Entries drawn from a collection:
>> START

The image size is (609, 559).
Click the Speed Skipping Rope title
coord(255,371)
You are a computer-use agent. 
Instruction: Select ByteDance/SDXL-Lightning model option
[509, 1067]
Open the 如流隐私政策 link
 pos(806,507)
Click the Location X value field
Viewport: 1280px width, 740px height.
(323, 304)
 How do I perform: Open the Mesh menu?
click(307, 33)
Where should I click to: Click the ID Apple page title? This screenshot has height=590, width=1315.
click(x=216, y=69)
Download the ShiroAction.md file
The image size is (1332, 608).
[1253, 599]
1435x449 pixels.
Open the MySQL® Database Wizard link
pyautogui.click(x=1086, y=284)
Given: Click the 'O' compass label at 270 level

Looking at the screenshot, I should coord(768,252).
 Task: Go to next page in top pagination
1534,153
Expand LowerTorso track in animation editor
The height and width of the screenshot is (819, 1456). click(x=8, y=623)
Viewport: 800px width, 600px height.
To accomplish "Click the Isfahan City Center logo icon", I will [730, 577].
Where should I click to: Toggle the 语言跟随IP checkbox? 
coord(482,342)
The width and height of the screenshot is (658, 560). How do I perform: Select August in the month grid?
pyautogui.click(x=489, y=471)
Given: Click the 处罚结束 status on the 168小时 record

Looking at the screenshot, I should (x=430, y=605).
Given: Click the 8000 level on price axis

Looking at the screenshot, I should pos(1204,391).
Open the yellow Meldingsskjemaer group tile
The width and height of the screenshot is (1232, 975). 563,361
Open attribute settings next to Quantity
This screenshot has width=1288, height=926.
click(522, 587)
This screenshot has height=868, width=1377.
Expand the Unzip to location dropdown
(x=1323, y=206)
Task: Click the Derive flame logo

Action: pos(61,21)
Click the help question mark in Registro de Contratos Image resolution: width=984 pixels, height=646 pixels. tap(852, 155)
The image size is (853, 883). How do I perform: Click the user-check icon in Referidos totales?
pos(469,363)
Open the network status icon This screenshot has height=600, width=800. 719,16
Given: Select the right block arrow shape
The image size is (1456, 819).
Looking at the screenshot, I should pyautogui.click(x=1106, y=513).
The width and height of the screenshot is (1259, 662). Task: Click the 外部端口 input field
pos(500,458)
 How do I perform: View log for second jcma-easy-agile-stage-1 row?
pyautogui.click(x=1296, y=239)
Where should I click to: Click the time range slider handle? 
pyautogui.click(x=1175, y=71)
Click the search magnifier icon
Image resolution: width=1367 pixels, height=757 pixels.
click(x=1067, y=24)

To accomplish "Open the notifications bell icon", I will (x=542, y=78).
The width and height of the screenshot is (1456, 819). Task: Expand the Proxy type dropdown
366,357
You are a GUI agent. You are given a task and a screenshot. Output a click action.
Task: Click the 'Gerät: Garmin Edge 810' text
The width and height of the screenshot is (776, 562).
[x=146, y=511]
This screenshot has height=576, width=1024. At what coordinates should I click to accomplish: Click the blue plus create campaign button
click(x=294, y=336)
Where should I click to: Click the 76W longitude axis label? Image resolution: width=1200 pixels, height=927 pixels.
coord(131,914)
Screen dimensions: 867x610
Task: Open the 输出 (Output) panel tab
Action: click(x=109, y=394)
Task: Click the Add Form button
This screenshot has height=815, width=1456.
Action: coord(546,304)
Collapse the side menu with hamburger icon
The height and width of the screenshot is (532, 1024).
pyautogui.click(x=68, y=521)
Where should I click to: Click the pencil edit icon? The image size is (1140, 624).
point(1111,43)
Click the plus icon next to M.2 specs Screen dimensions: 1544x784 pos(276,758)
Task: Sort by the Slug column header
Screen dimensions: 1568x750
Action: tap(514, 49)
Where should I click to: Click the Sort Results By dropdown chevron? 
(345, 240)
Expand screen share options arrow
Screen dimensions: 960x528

>> END

→ What is required
Retype all of the records above exactly, without changing a single character.

→ Result for this task
The image size is (609, 559).
Click the Speed Skipping Rope title
coord(255,371)
You are a computer-use agent. 
Instruction: Select ByteDance/SDXL-Lightning model option
[509, 1067]
Open the 如流隐私政策 link
 pos(806,507)
Click the Location X value field
Viewport: 1280px width, 740px height.
(323, 304)
 How do I perform: Open the Mesh menu?
click(307, 33)
Where should I click to: Click the ID Apple page title? This screenshot has height=590, width=1315.
click(x=216, y=69)
Download the ShiroAction.md file
The image size is (1332, 608).
[1253, 599]
1435x449 pixels.
Open the MySQL® Database Wizard link
pyautogui.click(x=1086, y=284)
Given: Click the 'O' compass label at 270 level

Looking at the screenshot, I should coord(768,252).
 Task: Go to next page in top pagination
1534,153
Expand LowerTorso track in animation editor
The height and width of the screenshot is (819, 1456). click(x=8, y=623)
Viewport: 800px width, 600px height.
To accomplish "Click the Isfahan City Center logo icon", I will [730, 577].
Where should I click to: Toggle the 语言跟随IP checkbox? 
coord(482,342)
The width and height of the screenshot is (658, 560). How do I perform: Select August in the month grid?
pyautogui.click(x=489, y=471)
Given: Click the 处罚结束 status on the 168小时 record

Looking at the screenshot, I should (x=430, y=605).
Given: Click the 8000 level on price axis

Looking at the screenshot, I should pos(1204,391).
Open the yellow Meldingsskjemaer group tile
The width and height of the screenshot is (1232, 975). 563,361
Open attribute settings next to Quantity
This screenshot has width=1288, height=926.
click(522, 587)
This screenshot has height=868, width=1377.
Expand the Unzip to location dropdown
(x=1323, y=206)
Task: Click the Derive flame logo

Action: pos(61,21)
Click the help question mark in Registro de Contratos Image resolution: width=984 pixels, height=646 pixels. tap(852, 155)
The image size is (853, 883). How do I perform: Click the user-check icon in Referidos totales?
pos(469,363)
Open the network status icon This screenshot has height=600, width=800. 719,16
Given: Select the right block arrow shape
The image size is (1456, 819).
Looking at the screenshot, I should pyautogui.click(x=1106, y=513).
The width and height of the screenshot is (1259, 662). Task: Click the 外部端口 input field
pos(500,458)
 How do I perform: View log for second jcma-easy-agile-stage-1 row?
pyautogui.click(x=1296, y=239)
Where should I click to: Click the time range slider handle? 
pyautogui.click(x=1175, y=71)
Click the search magnifier icon
Image resolution: width=1367 pixels, height=757 pixels.
click(x=1067, y=24)

To accomplish "Open the notifications bell icon", I will (x=542, y=78).
The width and height of the screenshot is (1456, 819). Task: Expand the Proxy type dropdown
366,357
You are a GUI agent. You are given a task and a screenshot. Output a click action.
Task: Click the 'Gerät: Garmin Edge 810' text
The width and height of the screenshot is (776, 562).
[x=146, y=511]
This screenshot has height=576, width=1024. At what coordinates should I click to accomplish: Click the blue plus create campaign button
click(x=294, y=336)
Where should I click to: Click the 76W longitude axis label? Image resolution: width=1200 pixels, height=927 pixels.
coord(131,914)
Screen dimensions: 867x610
Task: Open the 输出 (Output) panel tab
Action: click(x=109, y=394)
Task: Click the Add Form button
This screenshot has height=815, width=1456.
Action: coord(546,304)
Collapse the side menu with hamburger icon
The height and width of the screenshot is (532, 1024).
pyautogui.click(x=68, y=521)
Where should I click to: Click the pencil edit icon? The image size is (1140, 624).
point(1111,43)
Click the plus icon next to M.2 specs Screen dimensions: 1544x784 pos(276,758)
Task: Sort by the Slug column header
Screen dimensions: 1568x750
Action: tap(514, 49)
Where should I click to: Click the Sort Results By dropdown chevron? 
(345, 240)
Expand screen share options arrow
Screen dimensions: 960x528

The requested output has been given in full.